● Exercise brief: Show, in full, each line of the data that contains "agent".

● Extracted material:
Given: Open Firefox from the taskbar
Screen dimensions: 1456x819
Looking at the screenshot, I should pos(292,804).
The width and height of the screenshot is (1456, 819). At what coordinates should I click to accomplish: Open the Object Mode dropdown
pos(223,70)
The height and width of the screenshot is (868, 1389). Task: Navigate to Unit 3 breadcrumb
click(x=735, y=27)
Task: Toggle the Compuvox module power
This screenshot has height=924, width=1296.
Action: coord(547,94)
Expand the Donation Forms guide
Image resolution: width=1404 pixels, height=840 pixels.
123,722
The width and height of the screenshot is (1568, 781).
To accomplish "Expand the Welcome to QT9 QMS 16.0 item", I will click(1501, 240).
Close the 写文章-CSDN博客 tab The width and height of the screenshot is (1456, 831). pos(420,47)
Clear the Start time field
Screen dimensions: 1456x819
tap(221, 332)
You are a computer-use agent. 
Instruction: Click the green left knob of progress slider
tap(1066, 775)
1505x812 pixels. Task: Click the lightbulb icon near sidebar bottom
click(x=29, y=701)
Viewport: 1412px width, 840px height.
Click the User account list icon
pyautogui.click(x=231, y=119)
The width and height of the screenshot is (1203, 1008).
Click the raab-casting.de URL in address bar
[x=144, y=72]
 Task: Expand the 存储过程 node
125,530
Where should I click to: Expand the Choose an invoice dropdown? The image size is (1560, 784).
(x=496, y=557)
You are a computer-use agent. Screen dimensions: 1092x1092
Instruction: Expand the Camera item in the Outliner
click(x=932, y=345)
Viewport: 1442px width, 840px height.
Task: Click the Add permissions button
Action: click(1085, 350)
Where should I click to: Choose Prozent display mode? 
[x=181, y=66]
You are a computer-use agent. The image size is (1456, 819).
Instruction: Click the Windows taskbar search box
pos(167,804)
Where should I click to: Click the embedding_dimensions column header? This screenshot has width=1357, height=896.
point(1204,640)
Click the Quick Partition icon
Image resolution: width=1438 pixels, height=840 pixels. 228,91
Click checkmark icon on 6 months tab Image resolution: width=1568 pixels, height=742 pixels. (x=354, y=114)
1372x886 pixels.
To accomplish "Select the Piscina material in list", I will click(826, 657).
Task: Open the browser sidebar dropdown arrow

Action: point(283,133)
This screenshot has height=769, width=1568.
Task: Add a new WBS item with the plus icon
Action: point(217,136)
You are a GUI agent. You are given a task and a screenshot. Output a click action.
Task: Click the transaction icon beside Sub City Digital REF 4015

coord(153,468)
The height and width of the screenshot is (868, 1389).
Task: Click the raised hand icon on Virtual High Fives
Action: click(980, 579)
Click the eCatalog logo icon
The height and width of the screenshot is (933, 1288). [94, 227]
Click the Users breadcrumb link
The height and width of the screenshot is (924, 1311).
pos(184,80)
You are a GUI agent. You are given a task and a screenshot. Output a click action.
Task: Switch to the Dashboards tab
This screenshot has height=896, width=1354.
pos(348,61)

● Result for this exercise:
You are a computer-use agent. 
You are a computer-use agent. Screen dimensions: 1092x1092
You are a computer-use agent. The image size is (1456, 819).
You are a GUI agent. You are given a task and a screenshot. Output a click action.
You are a GUI agent. You are given a task and a screenshot. Output a click action.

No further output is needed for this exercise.